Supporters of Unite Here Local 274 have been mobilizing political support to pressure public pension funds not to invest in a New York fund they say is backing the developer of a Center City convention hotel staffed by nonunion workers.
The 2,500-member local, which represents hotel, restaurant, and other workers in Philadelphia, says the Starwood Aloft at Broad and Arch Sts. was built with public subsidies from government economic development programs designed to help poor people, but questions whether the hotel is actually doing so.
But hotel investors says the Aloft employs already employs lower-income workers.
In a five-page summary report to the $50 billion Pennsylvania Public School Employees’ Retirement System and the $5 billion Philadelphia City Board of Pensions, the union notes that Almanac’s Realty Securities Fund VI has committed $200 million in recent years to developer HRI Properties of New Orleans. HRI is the majority owner, along with Dennis Maloomian’s Realen Properties of King of Prussia, of the 154-room hotel, in a long-vacant former financial-company tower at Broad and Arch Streets.

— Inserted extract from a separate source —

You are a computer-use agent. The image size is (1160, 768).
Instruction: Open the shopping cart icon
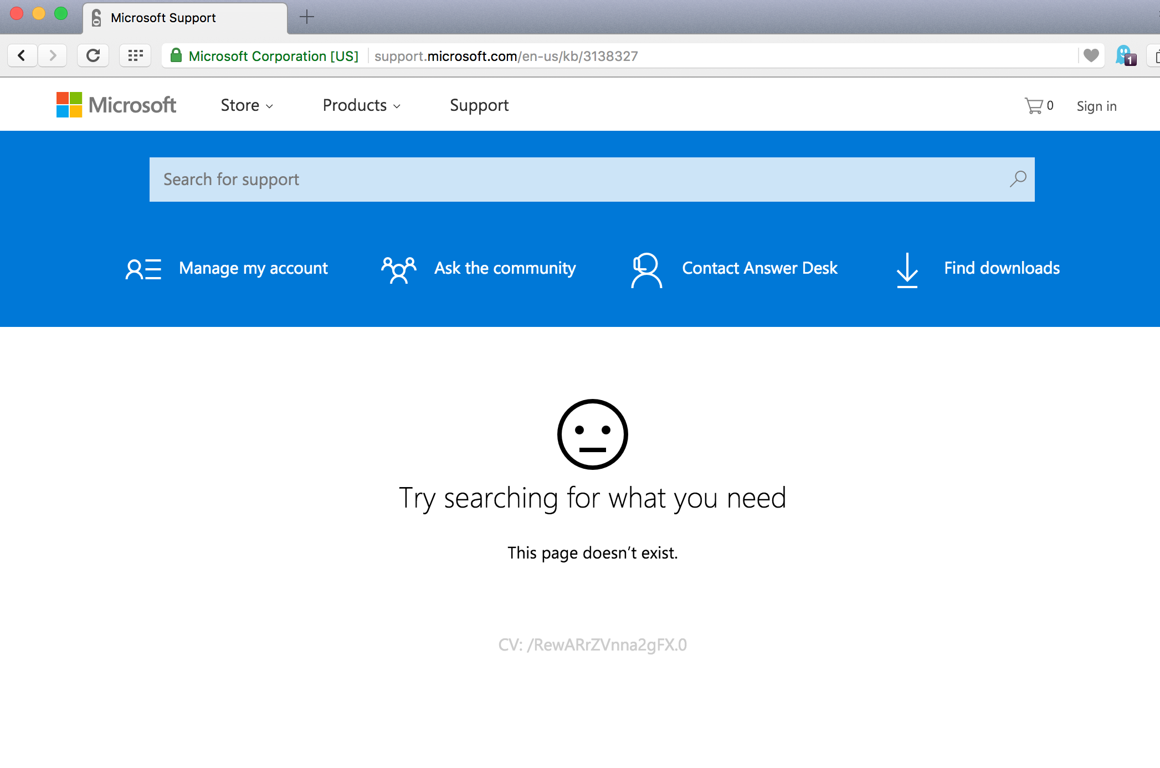1034,106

The union urges investors to put pressure on Almanac to review what the union calls the risks of funding HRI, at a time when Almanac’s Fund VIII is trying to get pension funds to invest millions more.

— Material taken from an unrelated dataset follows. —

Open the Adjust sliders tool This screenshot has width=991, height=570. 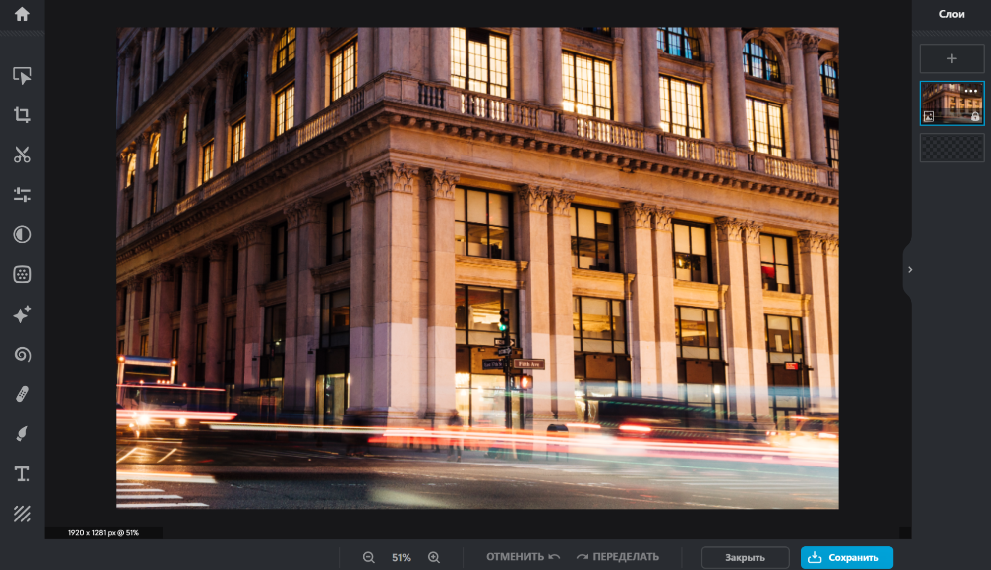coord(22,195)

The Unite Here report notes the Aloft project has collected government funding commitments, including $15 million in federal New Markets Tax Credit financing, which is supposed to go to projects that help improve low-income communities, but has been threatened with defunding by Republicans in Congress after reports it has been used to subsidize luxury projects.

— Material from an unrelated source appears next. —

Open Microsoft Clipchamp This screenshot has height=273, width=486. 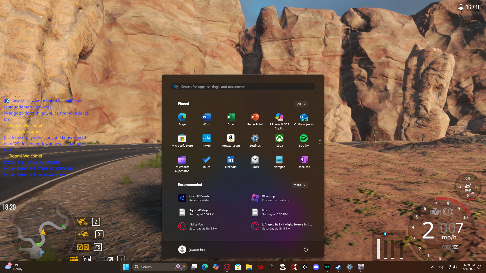pyautogui.click(x=182, y=164)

The unionists say the developers were awarded this money targeted to economic-development projects, even though they didn’t promise to focus on jobs for low-income workers. They quoted from a letter U.S. Rep. (and city Democratic leader) Bob Brady (D. Pa.) wrote to U.S. Secretary of the Treasury Steve Mnuchin noting that Brady is “deeply troubled” to see federal tax credits targeted to helping poor people used to build a high-end hotel in one of the city’s richer neighborhoods without any “agreements” to “ensure a hiring pipeline from low-income neighborhoods.”
They confirm the more than 100 workers at the hotel aren’t represented by a labor union, but add that the hotel was built by contractors employing union labor. (Squilla notes another 100-plus workers were supposed to get jobs at a hotel restaurant that has not materialized.)
What will the pension funds do? While Philadelphia “unfortunately” agreed when it invested with Almanac’s Fund VI that it will not “exit the fund early,” Philadelphia now “has no plans to approve any additional investment,” city finance director Rob Dubow told Squilla’s office and United in an Oct. 19 email provided by the union.
PSERS will consider its own investment in Almanac’s Fund VIII at a meeting in Harrisburg on Thursday.
PSERS officials weren’t immediately available for comment Monday evening.